8- “Geçti Bolu’nun pazarı sür eşeği Niğde’ye” değil “Geçti Bor’un pazarı, sür eşeği Niğde’ye”
“Geçti Bolu’nun pazarı, sür eşeği Niğde’ye” değil, “Geçti Bor’un pazarı, sür eşeği Niğde’ye” atasözünün doğru kullanımıdır. “Artık iş işten geçti” anlamında kullanılan atasözünün doğrusunun “geçti Bor’un pazar, sür eşeği Niğde’ye” olduğu TDK’nin Atasözleri ve Deyimler Sözlüğü‘nde de belirtilmektedir. Bilindiği üzere Bor, Niğde’nin bir ilçesidir. Eşekle alınabilecek mesafe düşünüldüğünde, atasözünde Bolu yerine Bor’un kastedilmiş olması daha akla yatkındır.
9-“Su uyur düşman uyumaz” değil, “Sü uyur düşman uyumaz”
Sü kelime Öz Türkçede asker, ordu anlamına gelmektedir.

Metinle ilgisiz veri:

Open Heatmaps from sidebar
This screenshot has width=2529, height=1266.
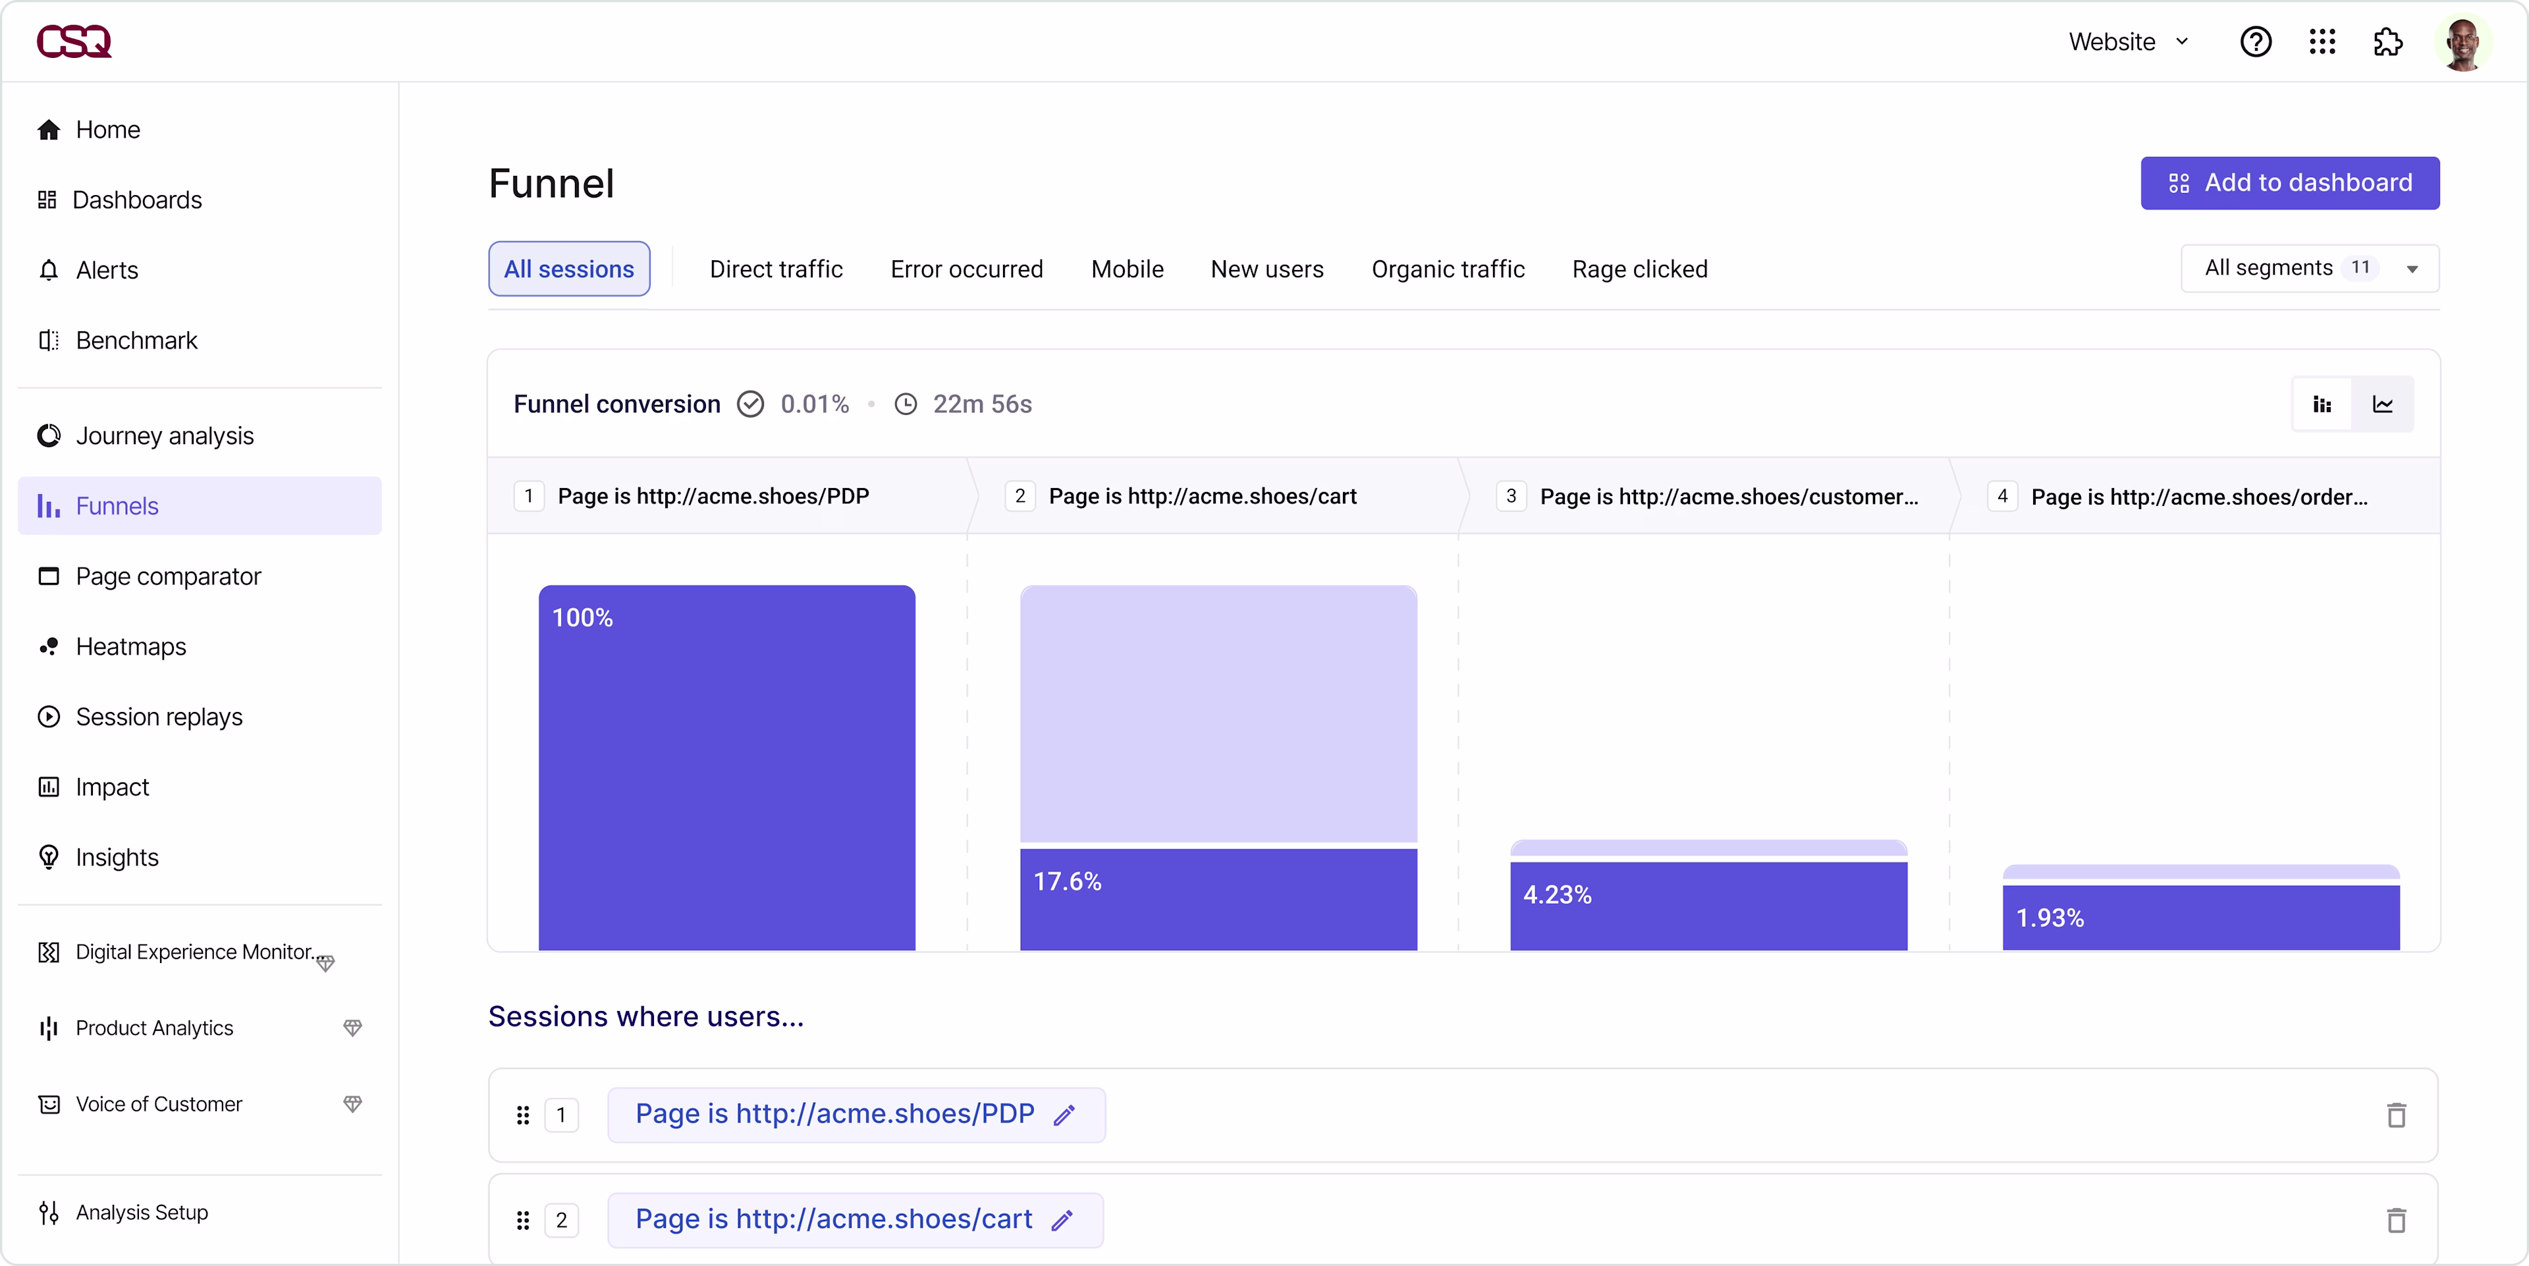[x=131, y=646]
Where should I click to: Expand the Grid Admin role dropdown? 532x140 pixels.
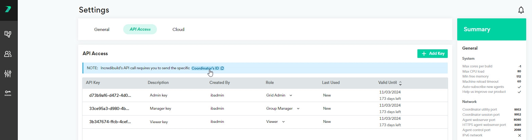pos(291,96)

Su uyur düşman uyumaz atasözünde sü kelimesinin doğru yerde kullanılmasıyla anlam, ”asker uyur ama düşman tetiktedir” olarak değişir.
10- “Haydan gelen huya gider” değil “Hayy’dan gelen Hu’ya gider”
Gerçek anlamı dışında kullanılan bir atasözü de “Hayy’dan dan gelen Hu’ya gider.” Burada ‘Hayy’ Allah’ın isimlerinden ve ‘Hü’ Arapça ‘O’ Allah anlamına gelmektedir. Hayy’dan gelen Hu’ya gider atasözü, kolay ve emeksiz kazanılan pek çok şeyin kıymeti bilinmeden yeniden Allah’a döner, anlamı taşımaktadır.